Yémen, un pays oublié

Publié le 04 septembre 2012 | Modifié le 31 août 2015

Le représentant de l’UNICEF au Yémen fait le point sur la situation des enfants et les actions entreprises par notre organisation dans ce pays méconnu. Lutte contre la malnutrition, équipements sanitaires, éducation : le Yémen a besoin de tout.

 

 

 

Qui connaît vraiment le Yémen ? « Trop peu de monde », regrette Geert Cappelaere (photo). De passage à Paris, le représentant du bureau UNICEF Yémen, en poste depuis trois ans, explique comment il se bat pour sortir du néant médiatique un pays en demande d’aide massive, et donc de financements. Présent sur place depuis 35 ans, l’UNICEF a récemment redéfini ses priorités et réorienté ses actions. Avec comme objectif final de venir en aide à des enfants victimes de malnutrition, de problèmes sanitaires et trop souvent privés d’école. 

 

Quelle est la situation du Yémen ? 

Geert Cappelaere : Du fait de sa position géographique, proche des pays riches du Golfe, la perception du Yémen dans l’esprit des gens est mauvaise. En réalité, c’est un pays en fort sous-développement, récemment réunifié entre le Nord et le Sud (en 1990), sujet à des conflits récurrents. Sa culture tribale, très ancrée, a pour conséquence d’affaiblir le pouvoir central du gouvernement dans la capitale, Sanaa. Suite au « printemps arabe » yéménite, un président intérimaire a été élu et de nouvelles élections sont prévues en 2014. Mais les tensions et l’insécurité persistent. 

 

Dans ce contexte difficile, comment vivent les enfants ? 
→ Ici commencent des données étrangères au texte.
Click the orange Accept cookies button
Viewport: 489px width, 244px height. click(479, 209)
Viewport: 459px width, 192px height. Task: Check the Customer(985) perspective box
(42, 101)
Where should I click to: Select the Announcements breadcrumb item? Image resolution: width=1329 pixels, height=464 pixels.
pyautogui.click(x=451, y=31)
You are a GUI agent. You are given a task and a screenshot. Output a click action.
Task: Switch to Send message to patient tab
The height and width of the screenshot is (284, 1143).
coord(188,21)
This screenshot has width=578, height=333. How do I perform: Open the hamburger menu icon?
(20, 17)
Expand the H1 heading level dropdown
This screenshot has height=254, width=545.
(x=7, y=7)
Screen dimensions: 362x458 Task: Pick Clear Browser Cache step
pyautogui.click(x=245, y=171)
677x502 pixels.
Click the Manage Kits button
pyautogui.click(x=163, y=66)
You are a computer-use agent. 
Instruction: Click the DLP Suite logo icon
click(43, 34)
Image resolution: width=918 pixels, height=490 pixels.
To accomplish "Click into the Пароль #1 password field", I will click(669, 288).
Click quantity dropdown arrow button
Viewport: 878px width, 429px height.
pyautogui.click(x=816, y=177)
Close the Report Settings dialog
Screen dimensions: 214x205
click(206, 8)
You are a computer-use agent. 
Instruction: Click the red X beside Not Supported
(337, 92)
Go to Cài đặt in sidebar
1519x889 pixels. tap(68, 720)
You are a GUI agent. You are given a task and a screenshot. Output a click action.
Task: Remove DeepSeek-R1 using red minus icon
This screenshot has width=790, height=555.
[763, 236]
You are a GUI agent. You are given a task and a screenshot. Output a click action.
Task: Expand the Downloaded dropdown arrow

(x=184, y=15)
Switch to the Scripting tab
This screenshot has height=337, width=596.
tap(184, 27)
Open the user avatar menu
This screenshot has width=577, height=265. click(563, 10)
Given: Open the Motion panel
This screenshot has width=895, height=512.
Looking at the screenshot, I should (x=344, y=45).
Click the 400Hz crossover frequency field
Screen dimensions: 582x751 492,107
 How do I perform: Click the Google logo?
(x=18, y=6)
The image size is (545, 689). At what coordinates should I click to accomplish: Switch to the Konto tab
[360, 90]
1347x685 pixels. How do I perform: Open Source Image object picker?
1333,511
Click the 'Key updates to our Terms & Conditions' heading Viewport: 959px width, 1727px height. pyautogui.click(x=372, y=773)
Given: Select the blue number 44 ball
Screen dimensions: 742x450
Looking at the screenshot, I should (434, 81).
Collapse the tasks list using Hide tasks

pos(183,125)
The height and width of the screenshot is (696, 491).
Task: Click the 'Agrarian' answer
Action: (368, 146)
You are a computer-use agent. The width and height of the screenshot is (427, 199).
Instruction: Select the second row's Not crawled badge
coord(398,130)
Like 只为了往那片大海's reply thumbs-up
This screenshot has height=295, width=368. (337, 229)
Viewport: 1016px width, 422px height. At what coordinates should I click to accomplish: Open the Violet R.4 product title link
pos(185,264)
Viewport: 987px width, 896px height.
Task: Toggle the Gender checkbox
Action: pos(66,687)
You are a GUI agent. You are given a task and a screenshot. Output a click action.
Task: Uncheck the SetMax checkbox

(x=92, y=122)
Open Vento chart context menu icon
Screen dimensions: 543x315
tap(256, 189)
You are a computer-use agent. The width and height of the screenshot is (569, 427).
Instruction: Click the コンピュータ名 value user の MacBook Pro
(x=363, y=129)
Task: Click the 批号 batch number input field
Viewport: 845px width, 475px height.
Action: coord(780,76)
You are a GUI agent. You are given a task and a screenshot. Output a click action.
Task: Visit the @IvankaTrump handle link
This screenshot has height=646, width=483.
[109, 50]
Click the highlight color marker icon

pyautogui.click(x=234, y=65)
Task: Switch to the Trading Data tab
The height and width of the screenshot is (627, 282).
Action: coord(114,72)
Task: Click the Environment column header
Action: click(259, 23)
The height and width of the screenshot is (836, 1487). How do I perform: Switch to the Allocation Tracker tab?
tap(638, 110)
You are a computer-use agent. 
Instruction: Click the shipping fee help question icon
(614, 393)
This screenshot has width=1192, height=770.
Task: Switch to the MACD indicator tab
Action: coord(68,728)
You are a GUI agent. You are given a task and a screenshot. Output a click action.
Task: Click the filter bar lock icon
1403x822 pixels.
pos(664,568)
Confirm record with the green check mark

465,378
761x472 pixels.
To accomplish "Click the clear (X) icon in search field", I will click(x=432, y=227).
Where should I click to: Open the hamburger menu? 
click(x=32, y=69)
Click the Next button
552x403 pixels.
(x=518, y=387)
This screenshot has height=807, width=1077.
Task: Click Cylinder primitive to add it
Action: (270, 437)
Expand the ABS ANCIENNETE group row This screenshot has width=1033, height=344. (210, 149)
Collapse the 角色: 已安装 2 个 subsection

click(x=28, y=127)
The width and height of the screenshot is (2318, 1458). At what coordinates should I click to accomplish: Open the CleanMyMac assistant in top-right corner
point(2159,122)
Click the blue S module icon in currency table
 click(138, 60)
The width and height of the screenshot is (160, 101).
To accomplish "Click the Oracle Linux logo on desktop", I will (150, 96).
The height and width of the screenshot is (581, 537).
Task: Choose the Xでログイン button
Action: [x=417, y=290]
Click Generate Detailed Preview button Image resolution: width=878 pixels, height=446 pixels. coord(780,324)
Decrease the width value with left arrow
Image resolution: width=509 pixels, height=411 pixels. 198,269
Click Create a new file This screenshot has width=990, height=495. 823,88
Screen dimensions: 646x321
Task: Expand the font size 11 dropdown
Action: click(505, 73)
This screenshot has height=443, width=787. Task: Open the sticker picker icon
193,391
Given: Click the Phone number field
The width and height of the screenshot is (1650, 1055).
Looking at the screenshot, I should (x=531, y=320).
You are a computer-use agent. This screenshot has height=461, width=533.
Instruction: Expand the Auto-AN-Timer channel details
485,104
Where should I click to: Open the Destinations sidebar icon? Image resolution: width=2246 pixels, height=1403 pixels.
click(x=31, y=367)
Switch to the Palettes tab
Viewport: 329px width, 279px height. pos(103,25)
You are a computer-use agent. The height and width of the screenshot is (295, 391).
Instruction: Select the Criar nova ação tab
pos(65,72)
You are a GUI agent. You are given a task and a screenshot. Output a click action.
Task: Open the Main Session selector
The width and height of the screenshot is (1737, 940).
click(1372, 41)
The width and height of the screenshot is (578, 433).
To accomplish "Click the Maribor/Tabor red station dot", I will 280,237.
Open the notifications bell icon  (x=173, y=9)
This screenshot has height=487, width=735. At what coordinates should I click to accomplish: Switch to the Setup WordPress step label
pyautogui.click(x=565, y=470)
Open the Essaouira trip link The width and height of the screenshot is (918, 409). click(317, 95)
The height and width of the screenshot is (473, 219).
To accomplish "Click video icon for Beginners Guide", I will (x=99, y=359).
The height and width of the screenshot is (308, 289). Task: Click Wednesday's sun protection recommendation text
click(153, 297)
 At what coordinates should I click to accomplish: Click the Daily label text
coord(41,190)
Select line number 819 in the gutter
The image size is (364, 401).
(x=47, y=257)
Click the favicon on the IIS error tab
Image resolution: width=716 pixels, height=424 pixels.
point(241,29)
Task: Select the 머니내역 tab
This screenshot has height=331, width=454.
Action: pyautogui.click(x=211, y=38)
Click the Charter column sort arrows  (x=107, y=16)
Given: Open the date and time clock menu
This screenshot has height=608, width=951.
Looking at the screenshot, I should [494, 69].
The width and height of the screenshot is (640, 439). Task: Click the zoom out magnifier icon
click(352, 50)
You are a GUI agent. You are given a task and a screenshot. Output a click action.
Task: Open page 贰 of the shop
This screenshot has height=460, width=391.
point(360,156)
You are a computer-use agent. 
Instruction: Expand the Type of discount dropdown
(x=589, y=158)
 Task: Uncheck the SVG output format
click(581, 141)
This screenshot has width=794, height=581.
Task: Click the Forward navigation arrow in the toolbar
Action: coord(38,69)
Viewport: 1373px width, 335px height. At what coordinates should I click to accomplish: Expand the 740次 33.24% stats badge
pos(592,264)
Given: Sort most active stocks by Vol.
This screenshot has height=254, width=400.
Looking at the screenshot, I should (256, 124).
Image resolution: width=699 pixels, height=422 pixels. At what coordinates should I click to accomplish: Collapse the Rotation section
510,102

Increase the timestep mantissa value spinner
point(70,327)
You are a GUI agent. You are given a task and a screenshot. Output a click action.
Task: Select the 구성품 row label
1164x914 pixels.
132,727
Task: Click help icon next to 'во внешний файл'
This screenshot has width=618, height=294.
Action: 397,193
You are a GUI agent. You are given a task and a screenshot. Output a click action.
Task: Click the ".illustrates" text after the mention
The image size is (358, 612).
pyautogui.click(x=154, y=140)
Les enfants représentent un peu plus de la moitié des 25 millions d’habitants du Yémen. Ils subissent une situation de sous-développement effective depuis des décennies et un certain désintérêt de la communauté internationale. Concrètement le pays doit composer avec 500 000 déplacés qui vivent dans des camps, chez des proches ou dans des écoles. Les problèmes de malnutrition sont criants : près d’un million d’enfants de moins de 5 ans souffrent de malnutrition aigüe, dont environ 267 000 de malnutrition aigüe sévère. 58 % des enfants du pays souffrent de malnutrition chronique, soit la pire situation au monde après l’Afghanistan.

L’accès à l’eau potable ne concerne que 62 % des enfants ; pour les installations sanitaires, le chiffre tombe à 52 %. Le taux de scolarisation en primaire serait d’environ 70 %, mais seules 20 à 25 % des filles ont accès aux études secondaires, de piètre qualité. Sans oublier les milliers d’enfants soldats enrôlés dans les conflits. Enfin, les mariages précoces touchent 30 à 35 % des filles de moins de 18 ans.

 

Quel est le rôle de l’UNICEF et ses besoins ?  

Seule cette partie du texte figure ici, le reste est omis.